● **What to produce**:
Go through the data below and gather each line containing "dialog".

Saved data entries

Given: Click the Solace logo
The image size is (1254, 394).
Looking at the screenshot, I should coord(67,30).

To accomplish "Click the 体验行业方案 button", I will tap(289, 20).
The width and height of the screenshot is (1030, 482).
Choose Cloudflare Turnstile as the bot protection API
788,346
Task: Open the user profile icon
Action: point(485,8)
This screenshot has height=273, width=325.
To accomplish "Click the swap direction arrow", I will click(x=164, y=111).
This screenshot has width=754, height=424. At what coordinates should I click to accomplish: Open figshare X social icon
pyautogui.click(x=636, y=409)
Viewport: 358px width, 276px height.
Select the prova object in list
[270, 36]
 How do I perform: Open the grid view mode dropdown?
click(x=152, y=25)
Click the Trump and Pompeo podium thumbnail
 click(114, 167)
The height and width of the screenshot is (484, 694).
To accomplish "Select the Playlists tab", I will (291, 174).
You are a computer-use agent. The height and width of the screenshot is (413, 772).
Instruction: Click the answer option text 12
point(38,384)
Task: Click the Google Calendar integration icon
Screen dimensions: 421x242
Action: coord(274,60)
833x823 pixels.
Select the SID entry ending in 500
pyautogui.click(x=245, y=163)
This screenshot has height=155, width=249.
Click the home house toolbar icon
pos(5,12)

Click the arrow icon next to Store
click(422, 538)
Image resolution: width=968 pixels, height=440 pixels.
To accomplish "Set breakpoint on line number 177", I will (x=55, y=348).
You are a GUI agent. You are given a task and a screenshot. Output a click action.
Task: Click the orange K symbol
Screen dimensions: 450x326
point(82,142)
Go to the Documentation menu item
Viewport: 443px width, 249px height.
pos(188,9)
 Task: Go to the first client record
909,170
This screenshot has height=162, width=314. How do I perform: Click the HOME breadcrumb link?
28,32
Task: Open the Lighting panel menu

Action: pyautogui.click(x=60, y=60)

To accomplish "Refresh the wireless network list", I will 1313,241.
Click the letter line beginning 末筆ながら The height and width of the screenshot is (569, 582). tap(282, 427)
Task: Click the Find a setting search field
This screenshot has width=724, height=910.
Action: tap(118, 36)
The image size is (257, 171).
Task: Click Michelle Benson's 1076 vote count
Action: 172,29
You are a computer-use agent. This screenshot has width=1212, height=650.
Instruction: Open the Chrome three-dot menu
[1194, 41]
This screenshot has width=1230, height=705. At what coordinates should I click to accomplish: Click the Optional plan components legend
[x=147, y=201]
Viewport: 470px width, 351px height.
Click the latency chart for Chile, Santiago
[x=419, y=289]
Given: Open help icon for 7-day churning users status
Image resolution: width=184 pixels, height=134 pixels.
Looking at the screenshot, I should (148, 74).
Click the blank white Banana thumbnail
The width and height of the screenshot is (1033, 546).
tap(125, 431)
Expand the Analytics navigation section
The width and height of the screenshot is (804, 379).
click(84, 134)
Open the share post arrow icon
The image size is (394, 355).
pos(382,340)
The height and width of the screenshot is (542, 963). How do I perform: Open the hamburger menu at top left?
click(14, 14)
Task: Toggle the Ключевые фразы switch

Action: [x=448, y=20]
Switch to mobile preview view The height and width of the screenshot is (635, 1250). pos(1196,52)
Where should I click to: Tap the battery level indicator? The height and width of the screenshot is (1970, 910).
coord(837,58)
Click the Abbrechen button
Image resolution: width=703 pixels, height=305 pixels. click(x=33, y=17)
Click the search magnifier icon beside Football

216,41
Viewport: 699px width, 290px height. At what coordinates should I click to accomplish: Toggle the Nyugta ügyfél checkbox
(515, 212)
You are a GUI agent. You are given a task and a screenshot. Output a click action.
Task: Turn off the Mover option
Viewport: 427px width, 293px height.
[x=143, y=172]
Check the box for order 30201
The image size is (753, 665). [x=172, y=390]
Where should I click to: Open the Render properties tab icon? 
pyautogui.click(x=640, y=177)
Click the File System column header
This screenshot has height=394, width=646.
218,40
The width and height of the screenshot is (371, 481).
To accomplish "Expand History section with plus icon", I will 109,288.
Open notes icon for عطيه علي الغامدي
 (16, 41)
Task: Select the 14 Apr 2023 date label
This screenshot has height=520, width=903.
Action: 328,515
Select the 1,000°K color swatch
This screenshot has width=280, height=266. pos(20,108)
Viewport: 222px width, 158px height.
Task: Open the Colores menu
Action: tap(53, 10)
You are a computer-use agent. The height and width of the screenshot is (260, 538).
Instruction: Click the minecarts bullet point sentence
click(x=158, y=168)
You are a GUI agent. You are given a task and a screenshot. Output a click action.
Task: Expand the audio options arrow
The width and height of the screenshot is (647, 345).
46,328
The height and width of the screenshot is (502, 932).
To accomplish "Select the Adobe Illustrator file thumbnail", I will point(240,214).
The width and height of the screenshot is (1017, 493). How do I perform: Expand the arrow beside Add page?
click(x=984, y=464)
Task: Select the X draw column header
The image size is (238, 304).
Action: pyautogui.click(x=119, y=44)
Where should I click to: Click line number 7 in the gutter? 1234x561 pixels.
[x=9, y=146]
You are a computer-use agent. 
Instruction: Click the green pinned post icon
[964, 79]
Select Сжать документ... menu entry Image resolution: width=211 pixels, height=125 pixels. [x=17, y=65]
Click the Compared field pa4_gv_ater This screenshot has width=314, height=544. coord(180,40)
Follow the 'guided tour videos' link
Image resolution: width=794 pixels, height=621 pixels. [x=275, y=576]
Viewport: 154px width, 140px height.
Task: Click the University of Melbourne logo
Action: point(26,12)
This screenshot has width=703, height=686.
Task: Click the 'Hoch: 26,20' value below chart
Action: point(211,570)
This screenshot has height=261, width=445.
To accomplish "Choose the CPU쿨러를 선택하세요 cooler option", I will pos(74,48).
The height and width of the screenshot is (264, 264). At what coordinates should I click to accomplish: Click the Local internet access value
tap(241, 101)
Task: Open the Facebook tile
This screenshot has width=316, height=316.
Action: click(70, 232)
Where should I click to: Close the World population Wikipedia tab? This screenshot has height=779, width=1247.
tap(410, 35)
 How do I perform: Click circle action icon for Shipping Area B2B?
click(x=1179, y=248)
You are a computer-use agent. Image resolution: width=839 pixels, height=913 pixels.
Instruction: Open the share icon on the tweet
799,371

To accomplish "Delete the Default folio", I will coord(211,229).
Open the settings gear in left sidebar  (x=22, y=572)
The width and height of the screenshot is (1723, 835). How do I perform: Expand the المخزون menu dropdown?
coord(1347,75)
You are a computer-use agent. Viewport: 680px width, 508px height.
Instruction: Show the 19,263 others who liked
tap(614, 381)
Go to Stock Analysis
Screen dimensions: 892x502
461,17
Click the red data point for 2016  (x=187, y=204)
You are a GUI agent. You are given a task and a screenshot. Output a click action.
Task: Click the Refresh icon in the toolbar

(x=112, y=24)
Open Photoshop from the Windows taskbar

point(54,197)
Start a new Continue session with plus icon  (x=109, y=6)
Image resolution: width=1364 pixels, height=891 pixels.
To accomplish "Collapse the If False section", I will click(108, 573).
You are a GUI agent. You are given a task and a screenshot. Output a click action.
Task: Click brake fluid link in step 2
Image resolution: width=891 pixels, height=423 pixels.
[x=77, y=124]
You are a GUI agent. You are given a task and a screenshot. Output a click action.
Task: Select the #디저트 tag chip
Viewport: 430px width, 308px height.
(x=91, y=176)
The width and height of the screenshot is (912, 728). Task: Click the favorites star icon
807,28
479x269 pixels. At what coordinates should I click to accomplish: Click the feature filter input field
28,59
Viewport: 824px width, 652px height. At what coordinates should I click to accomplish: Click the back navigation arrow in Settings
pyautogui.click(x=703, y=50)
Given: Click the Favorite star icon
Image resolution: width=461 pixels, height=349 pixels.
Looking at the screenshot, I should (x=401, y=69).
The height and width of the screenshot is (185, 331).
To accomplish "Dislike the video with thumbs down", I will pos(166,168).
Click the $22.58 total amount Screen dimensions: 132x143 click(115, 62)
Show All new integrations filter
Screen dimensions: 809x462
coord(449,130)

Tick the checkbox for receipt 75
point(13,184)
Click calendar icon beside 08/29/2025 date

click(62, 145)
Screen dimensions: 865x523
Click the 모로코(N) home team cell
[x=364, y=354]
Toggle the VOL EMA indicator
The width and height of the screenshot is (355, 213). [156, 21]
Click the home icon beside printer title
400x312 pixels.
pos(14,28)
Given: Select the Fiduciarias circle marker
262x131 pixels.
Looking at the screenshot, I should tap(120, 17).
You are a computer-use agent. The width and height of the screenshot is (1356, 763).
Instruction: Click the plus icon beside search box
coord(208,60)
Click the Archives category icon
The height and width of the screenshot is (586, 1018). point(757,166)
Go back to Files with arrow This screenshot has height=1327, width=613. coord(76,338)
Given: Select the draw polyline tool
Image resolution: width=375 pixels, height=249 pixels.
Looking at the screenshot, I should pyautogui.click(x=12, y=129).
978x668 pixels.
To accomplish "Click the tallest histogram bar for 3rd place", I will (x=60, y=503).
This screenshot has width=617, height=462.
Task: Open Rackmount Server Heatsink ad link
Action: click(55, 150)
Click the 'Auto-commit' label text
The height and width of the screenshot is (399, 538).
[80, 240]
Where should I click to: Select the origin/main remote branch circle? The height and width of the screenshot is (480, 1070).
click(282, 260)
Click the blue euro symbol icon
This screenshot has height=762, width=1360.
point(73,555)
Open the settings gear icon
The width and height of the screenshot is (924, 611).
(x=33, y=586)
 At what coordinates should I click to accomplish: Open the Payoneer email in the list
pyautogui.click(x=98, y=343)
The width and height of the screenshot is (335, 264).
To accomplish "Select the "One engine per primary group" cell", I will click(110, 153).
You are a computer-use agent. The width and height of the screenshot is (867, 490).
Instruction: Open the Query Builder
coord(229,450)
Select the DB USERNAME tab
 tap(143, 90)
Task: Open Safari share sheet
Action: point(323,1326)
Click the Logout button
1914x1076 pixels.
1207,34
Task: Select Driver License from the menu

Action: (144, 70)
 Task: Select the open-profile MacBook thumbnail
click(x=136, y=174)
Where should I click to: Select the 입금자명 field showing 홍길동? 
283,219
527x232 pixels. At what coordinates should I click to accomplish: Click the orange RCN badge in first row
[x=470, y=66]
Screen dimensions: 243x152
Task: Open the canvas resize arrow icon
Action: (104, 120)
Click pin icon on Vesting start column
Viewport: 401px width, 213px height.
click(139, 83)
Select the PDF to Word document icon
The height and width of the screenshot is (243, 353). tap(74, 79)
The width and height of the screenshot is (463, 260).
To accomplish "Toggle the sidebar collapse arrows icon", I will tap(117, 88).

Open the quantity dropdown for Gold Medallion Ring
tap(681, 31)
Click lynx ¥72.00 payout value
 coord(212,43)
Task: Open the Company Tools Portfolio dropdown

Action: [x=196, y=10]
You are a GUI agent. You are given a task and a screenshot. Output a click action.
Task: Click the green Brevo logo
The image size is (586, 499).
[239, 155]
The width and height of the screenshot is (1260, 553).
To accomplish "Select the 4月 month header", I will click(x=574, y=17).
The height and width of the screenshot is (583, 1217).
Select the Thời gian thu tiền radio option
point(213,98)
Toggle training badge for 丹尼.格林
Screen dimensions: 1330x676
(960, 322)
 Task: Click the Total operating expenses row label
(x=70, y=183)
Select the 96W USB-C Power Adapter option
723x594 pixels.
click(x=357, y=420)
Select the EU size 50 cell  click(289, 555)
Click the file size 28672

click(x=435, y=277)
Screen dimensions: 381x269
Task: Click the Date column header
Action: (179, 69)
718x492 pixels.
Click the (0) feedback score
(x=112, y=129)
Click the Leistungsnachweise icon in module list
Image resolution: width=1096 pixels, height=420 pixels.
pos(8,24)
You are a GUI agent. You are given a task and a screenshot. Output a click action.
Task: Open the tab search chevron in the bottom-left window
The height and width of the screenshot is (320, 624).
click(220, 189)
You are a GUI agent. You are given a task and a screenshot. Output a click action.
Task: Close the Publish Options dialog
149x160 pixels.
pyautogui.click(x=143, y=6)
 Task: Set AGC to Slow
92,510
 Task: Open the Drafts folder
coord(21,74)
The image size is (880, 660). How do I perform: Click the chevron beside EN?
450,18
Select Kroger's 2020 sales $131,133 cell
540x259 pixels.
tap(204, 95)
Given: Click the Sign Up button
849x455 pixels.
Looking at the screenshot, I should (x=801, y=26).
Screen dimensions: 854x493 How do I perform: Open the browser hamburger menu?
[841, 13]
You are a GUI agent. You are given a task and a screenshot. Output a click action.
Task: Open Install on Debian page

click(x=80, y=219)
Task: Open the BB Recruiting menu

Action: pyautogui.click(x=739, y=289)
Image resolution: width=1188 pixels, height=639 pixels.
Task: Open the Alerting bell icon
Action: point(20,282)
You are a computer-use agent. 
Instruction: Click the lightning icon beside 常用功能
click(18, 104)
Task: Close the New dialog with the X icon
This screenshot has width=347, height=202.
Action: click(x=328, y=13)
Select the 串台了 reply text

● **Task result**:
Task: Close the Publish Options dialog
Task: Close the New dialog with the X icon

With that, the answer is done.